I'm assessing the depth by using the DP annotation in the sample columns of the VCF. They seem to match with the AD columns as well. Can you see the screenshot that I uploaded with my original post? There were some examples there.

I thought that the problem might have been that there were multiple bams per sample, and HC was taking 200 reads per bam. However, even my samples with only one bam associated with them have coverage over 500 in some locations.

• Cambridge, MA

I'm not seeing any attached file in your original post, can you please upload it again?

Can you also post your command line and console output?

• Washington DC

Can you see the photo now? It's a png.

• Cambridge, MA

Yes, I see it now. Can you also post your command line and console output?

• Washington DC

Here they are. There was an error which we have been intermittently getting in the console output (identical runs will produce it one time but not another), but that's an issue for another day. :-)

• Cambridge, MA

OK, you might have a bug here. Could you isolate a snippet of the bam file that reproduces the downsampling issue and upload it to our FTP server?
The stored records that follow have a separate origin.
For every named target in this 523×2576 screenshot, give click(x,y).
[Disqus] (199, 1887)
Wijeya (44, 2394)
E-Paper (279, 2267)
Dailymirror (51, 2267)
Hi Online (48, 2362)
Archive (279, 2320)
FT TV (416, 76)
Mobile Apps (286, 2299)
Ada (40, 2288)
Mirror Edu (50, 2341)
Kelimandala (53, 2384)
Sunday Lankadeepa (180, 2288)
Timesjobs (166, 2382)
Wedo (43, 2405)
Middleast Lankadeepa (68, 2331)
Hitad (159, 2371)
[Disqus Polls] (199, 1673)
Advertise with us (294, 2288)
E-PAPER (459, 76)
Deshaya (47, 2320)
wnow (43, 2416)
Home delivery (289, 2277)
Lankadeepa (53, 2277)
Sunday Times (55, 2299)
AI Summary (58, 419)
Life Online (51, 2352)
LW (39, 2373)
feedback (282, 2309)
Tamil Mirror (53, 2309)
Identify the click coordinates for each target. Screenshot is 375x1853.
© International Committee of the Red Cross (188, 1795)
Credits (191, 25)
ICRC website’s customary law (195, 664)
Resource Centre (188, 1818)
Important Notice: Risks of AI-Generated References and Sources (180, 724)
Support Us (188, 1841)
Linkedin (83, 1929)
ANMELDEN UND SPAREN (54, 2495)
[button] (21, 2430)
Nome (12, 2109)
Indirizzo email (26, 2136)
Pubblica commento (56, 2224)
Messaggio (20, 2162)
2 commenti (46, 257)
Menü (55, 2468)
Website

We'll need to take a closer look at this.

• Washington DC

Yeah, sure. I'll upload that later today.

• Washington DC

Okay, six .bam snippets, a ped file, a vcf intervals file, and the command line argument I used are all uploaded in the folder Downsampling_with_HC on the ftp server. I reproduced the errors myself with those six bam files in their entirety using that VCF as the intervals file, so I think you should be able to reproduce them as well.

Please let me know if there is anything else that you need, and thanks again for your help.

• Washington DC

Did you find the files on the ftp-server? Any progress on the issue?

• Cambridge, MA

Ack, my bad, I failed to log these into the tracker. Will do asap. Sorry for the delay.

• Cambridge, MA

@eflynn90, I found your files but it seems the bams are invalid. Samtools view returns

[bam_header_read] EOF marker is absent. The input is probably truncated.
[bam_header_read] invalid BAM binary header (this is not a BAM file).
[main_samview] fail to read the header from "IND1/IND1.short.bam".
`

The files must have been damaged in transfer. Can you please re-upload these, but this time zip the whole lot of them into an archive?

• Washington DC

Hi, sorry, my fault! I sent you unheadered files, just with the reads of interest. I'll upload headered files by the end of the day.

• Cambridge, MA

Ah, no worries. I probably won't get to them anymore today, but I'll process them first thing on Monday.

• Washington DC

Oops, forgot to do this Friday afternoon. It should all be on the ftp server now though. Downsampling_with_HC.tar.gz

• Cambridge, MA

It looks like there's a problem with your new files too. I tried to generate index files for the bams since you didn't upload any, but both samtools and Picard flipped out over them. Even Picard ValidateSAMFile errors out on the files. Please validate and test your files fully before uploading them to us.

• Washington DC

Sorry for wasting your time. I checked the new files so they should work, and I included the index files. Downsampling_with_HC.tar.gz

• Cambridge, MA

I think your new upload might not have overwritten the previous one, because the archive named "Downsampling_with_HC.tar.gz" still contains broken bams without index files. Can you please try uploading again with a different file name?

• Washington DC

Oh, my. Alright, Downsampling_with_HC_2013-08-27.tar.gz

• Cambridge, MA

Hurray, they work

OK, I've been able to replicate your issue, so I'll have the devs look at it more closely. I'll let you know what they find.

• Washington DC

Yayy! Thank you!

• Cambridge, MA

Hi @eflynn90,

Sorry it's taken a while, but we have finally found the time to confirm that this is indeed a bug in downsampling that specifically affects HaplotypeCaller processing. We'll let you know when we fix the issue.

• I can see in the documentation (https://www.broadinstitute.org/gatk/gatkdocs/org_broadinstitute_gatk_tools_walkers_haplotypecaller_HaplotypeCaller.php) that HaplotypeCaller has a "--maxReadsInRegionPerSample 1000" default setting. However, changing this parameter has no effect on the output. Is this a work in progress parameter?

• Cambridge, MA

@freeseek No, it should be functional. Keep in mind that this applies to the number of reads in an entire ActiveRegion, not per site.